Complètement improbable, très drôle et pourtant profondément maîtrisé, L’Affaire Marvin rappelle les grandes heures de Canal+ et de son humour décalé. La ressemblance ne s’arrête pas là, puisque L’Affaire Marvin est aussi un film à l’humour très politisé, et actuel. Il nous questionne sur notre rapport aux réseaux sociaux et au “buzz” qui régit désormais l’espace médiatique, et qui entrave – souvent – la justice dans son travail. Une réflexion assez méta puisque le film lui-même, pour assurer sa promotion, fait appel à de nombreuses stars qui viennent faire des caméos, reprenant ainsi une technique de com’ très “Youtubesque”. Joey Starr, Rurik Sallé, Edouard Baer, sont autant d’invités qui viennent donner de l’épaisseur et du réalisme à ce récit. Réalisme accentué par de “vraies-fausses” images d’archives d’hommes politiques détournés, qui ancrent ce récit dans un “vrai-faux” réel.
Et le chat dans tout ça ? Figure centrale du film, L’Affaire Marvin surfe sur la “chatoxication” des réseaux sociaux où nos charmantes bestioles règnent en maîtres incontestés. La légende du chat indépendant, sans remords et à l’empathie plus que limitée pour son maître qui ne sert que de distributeur à croquettes est bien confirmée par ce film où Marvin devient une figure centrale iconique et despotique.
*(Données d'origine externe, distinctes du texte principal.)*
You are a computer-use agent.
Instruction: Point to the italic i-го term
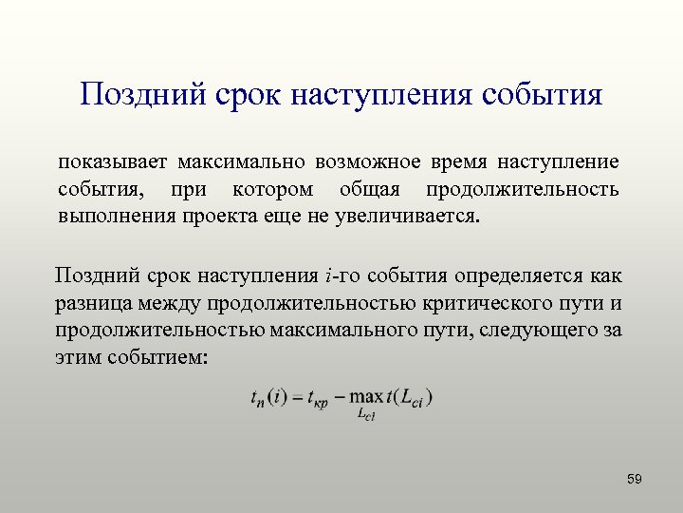point(339,276)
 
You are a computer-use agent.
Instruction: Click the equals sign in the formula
point(295,396)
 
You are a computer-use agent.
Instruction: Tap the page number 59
point(635,479)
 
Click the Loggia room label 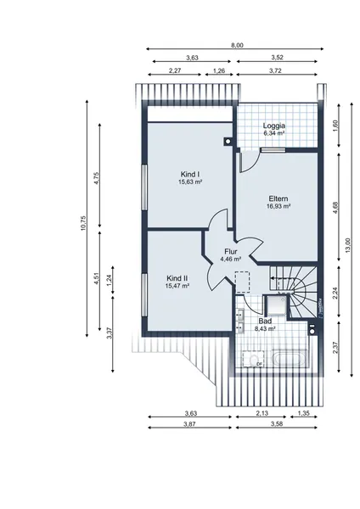coord(274,126)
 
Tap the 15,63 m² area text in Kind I coord(190,182)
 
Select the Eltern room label coord(278,199)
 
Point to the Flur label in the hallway coord(231,252)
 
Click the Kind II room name coord(177,278)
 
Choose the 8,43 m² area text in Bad coord(265,328)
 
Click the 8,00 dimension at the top coord(237,46)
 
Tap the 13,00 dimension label coord(348,245)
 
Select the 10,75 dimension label coord(83,223)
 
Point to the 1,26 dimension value coord(219,70)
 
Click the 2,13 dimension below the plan coord(262,414)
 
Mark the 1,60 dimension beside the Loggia coord(335,126)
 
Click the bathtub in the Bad coord(290,359)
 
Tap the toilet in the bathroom coord(253,360)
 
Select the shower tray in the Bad coord(277,305)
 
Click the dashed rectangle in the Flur coord(242,282)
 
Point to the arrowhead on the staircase coord(273,278)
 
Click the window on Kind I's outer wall coord(144,187)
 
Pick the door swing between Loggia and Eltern coord(250,162)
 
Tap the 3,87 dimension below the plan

L’Affaire Marvin malgré son humour potache omniprésent ne tombe pas dans le piège des productions humoristiques qui oublient de soigner la forme. Porté par une équipe technique solide et par une vraie patte de réalisation, le film ne fait jamais cheap. Point positif de plus : le film ne se repose pas sur les lauriers de ses dialogues très drôles et très bien écrits. Tous les acteurs du film sont à la hauteur de la qualité d’écriture de ces textes. Du vrai, pur, esprit Grolandais qui trouve tout son sens dans la programmation du festival.
ROAR est à rattraper à l’American Cosmograph à Toulouse jeudi 20 septembre 2018 à 22 heures.
L’AFFAIRE MARVIN est à découvrir dans le cadre du Fifigrot, le vendredi 21 septembre 2018 au Gaumont à 19h30 en présence de toute l’équipe.